→ **THE RECORDS**:
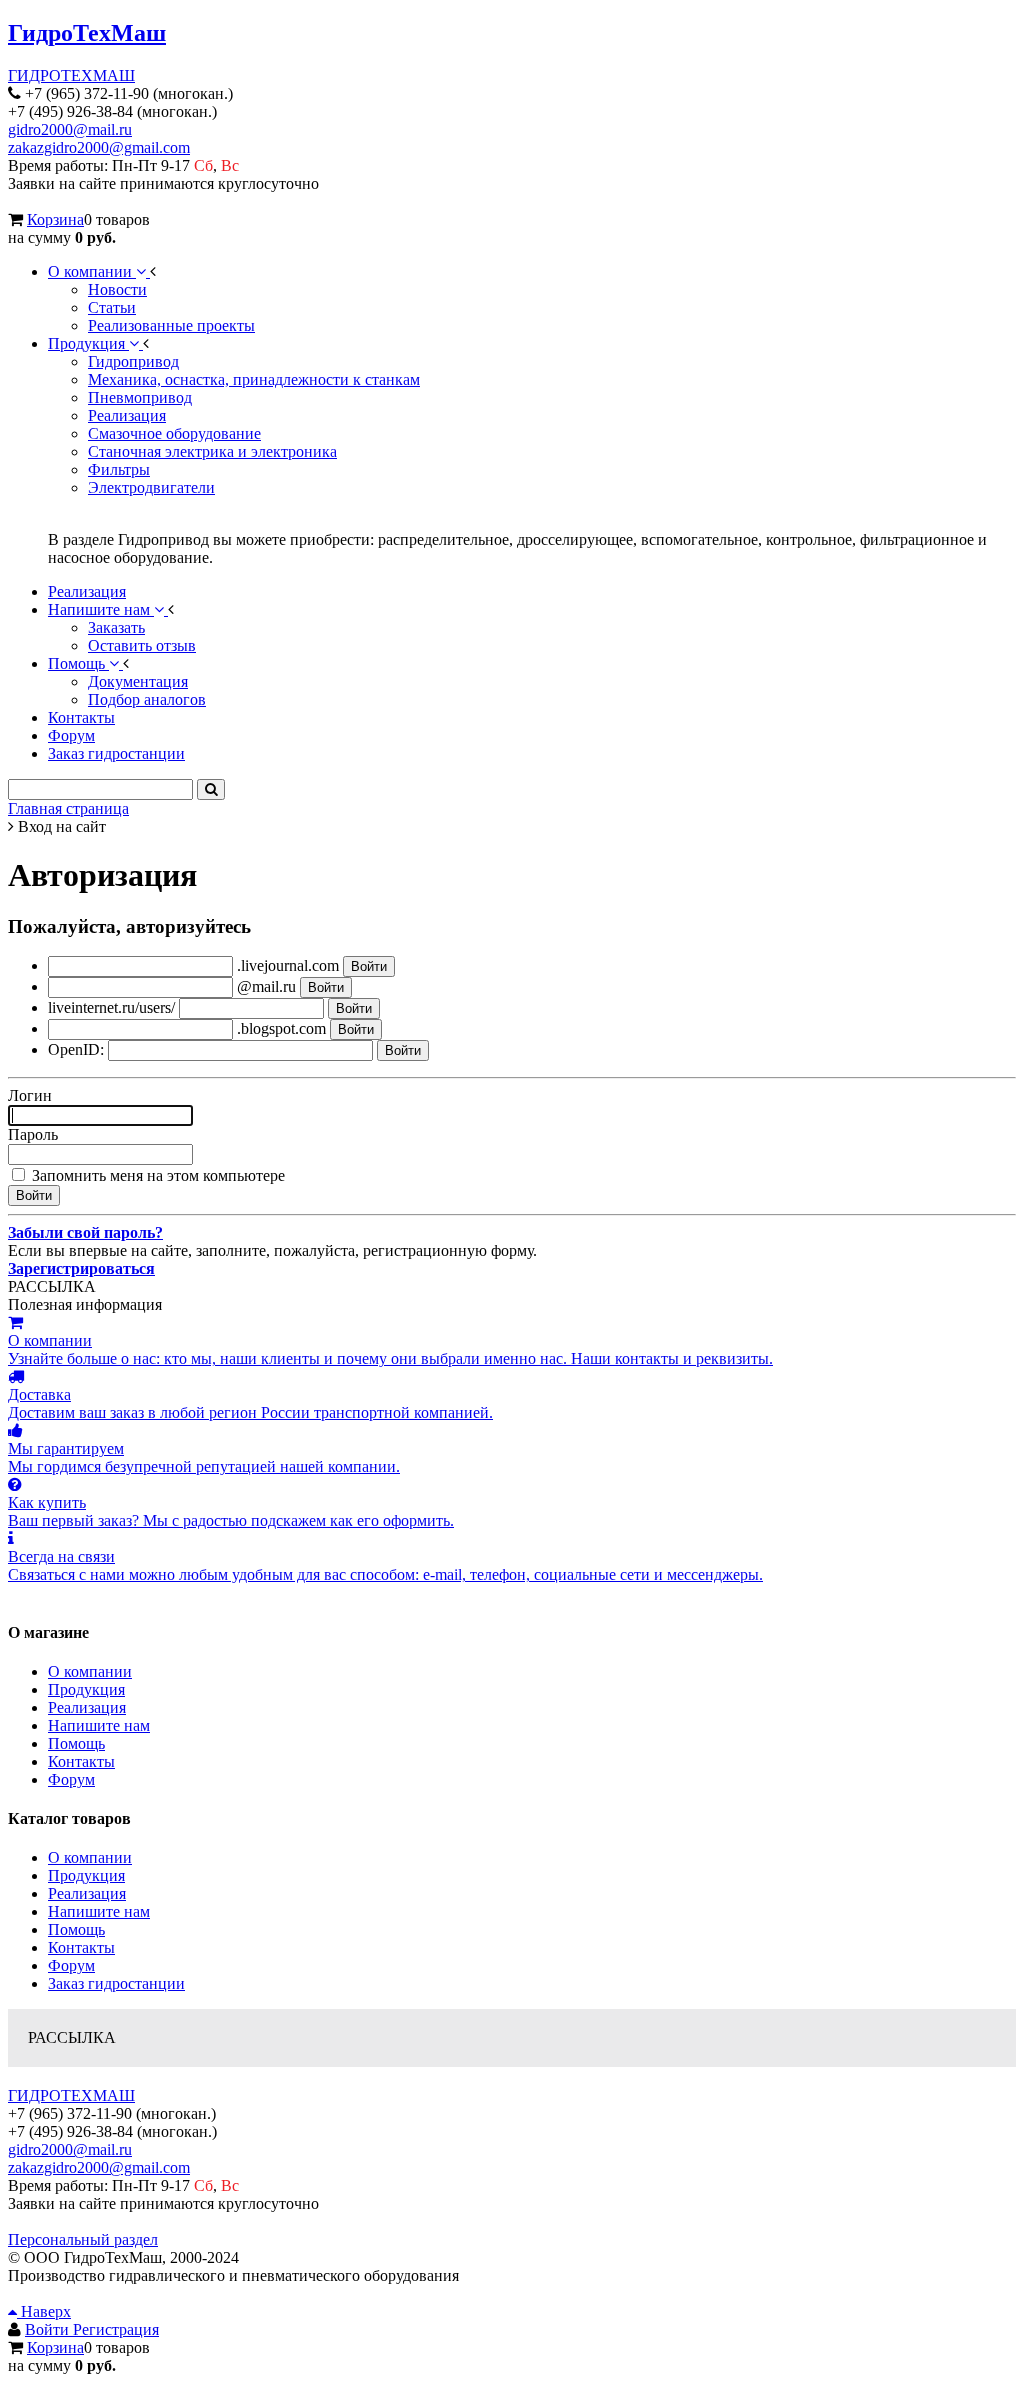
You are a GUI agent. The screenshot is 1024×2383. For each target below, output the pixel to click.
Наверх (44, 2311)
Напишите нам (99, 1725)
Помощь (76, 1743)
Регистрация (116, 2329)
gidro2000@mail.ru (70, 129)
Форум (71, 1779)
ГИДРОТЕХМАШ (71, 75)
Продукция (86, 1689)
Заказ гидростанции (116, 1983)
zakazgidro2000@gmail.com (99, 147)
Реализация (87, 1707)
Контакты (81, 1761)
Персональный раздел (83, 2239)
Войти (49, 2329)
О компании (90, 1671)
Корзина (55, 219)
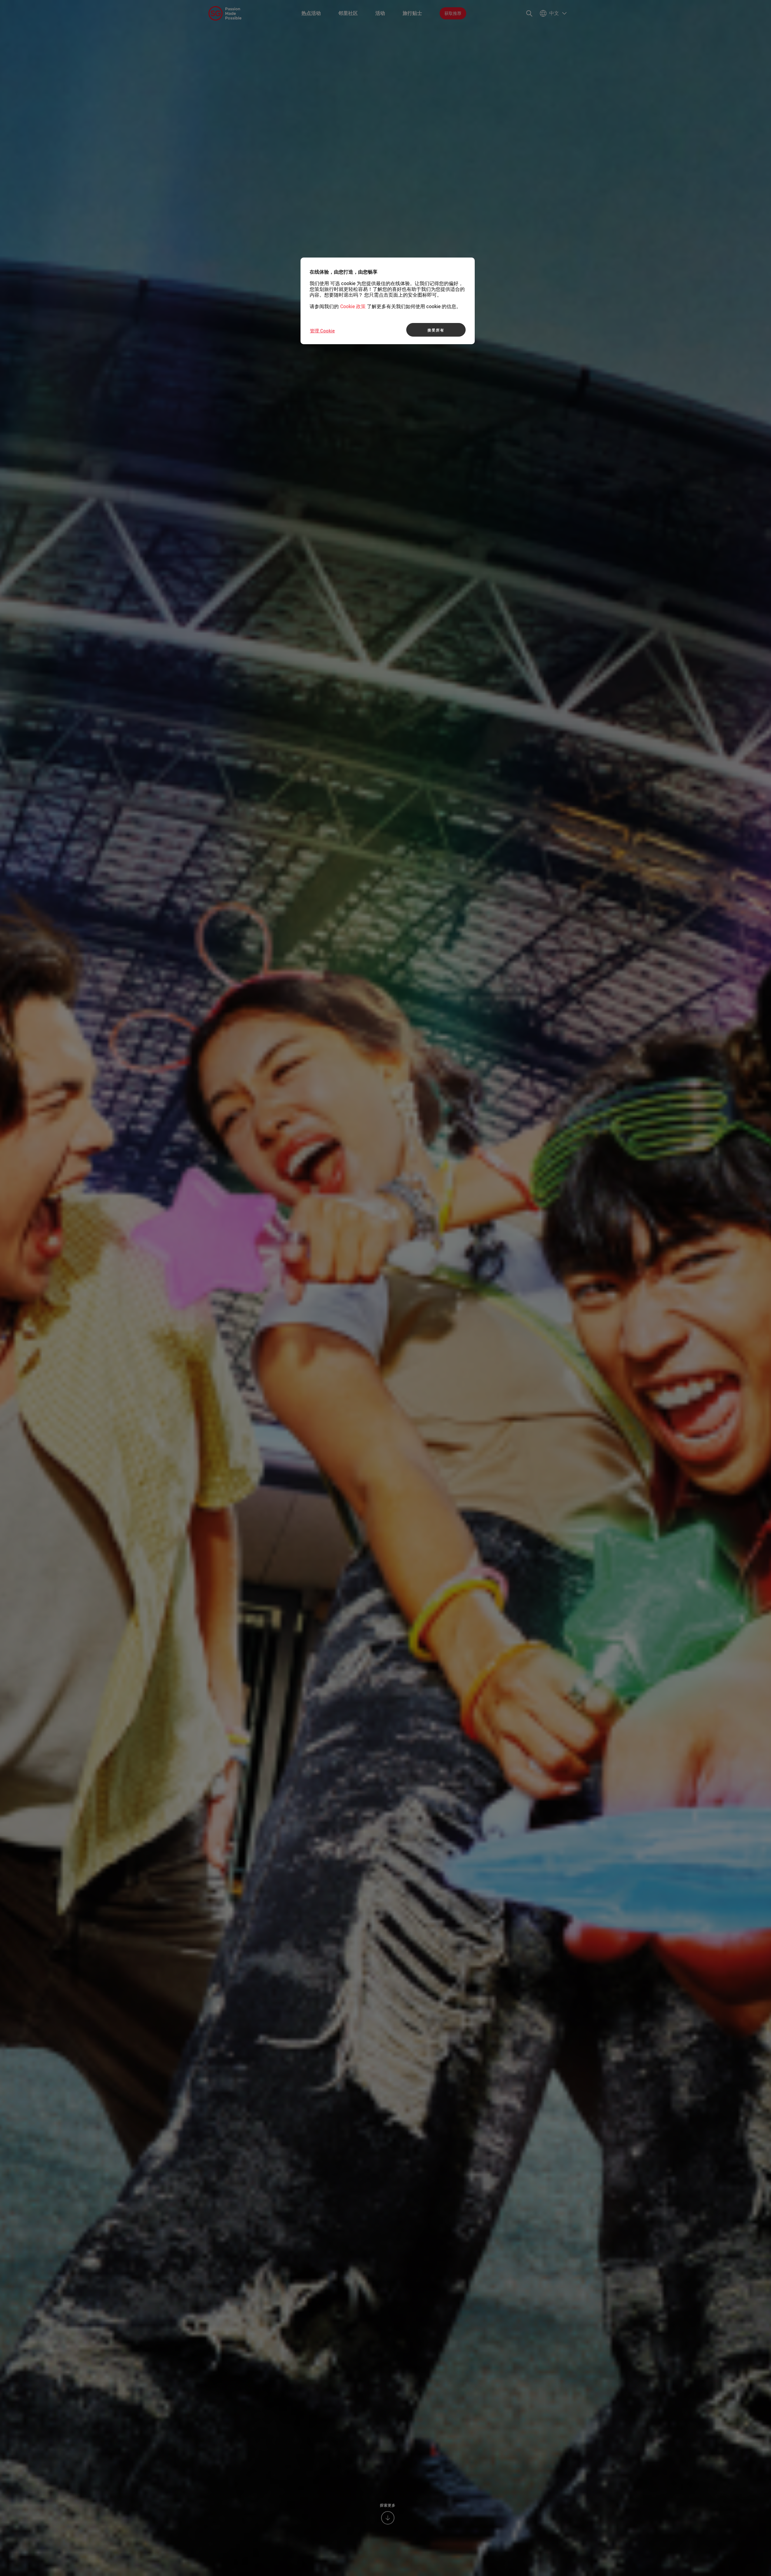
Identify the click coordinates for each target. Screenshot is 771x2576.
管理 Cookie (322, 331)
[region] (388, 301)
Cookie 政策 (353, 306)
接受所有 (435, 330)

→ **WORK TASK**:
Find the line with "Напишите нам (99, 1725)" in the entries above. Retype it and each line after it, exactly, through the line with "Персональный раздел (83, 2239)", and stop there.

→ **EXERCISE SOLUTION**:
Напишите нам (99, 1725)
Помощь (76, 1743)
Регистрация (116, 2329)
gidro2000@mail.ru (70, 129)
Форум (71, 1779)
ГИДРОТЕХМАШ (71, 75)
Продукция (86, 1689)
Заказ гидростанции (116, 1983)
zakazgidro2000@gmail.com (99, 147)
Реализация (87, 1707)
Контакты (81, 1761)
Персональный раздел (83, 2239)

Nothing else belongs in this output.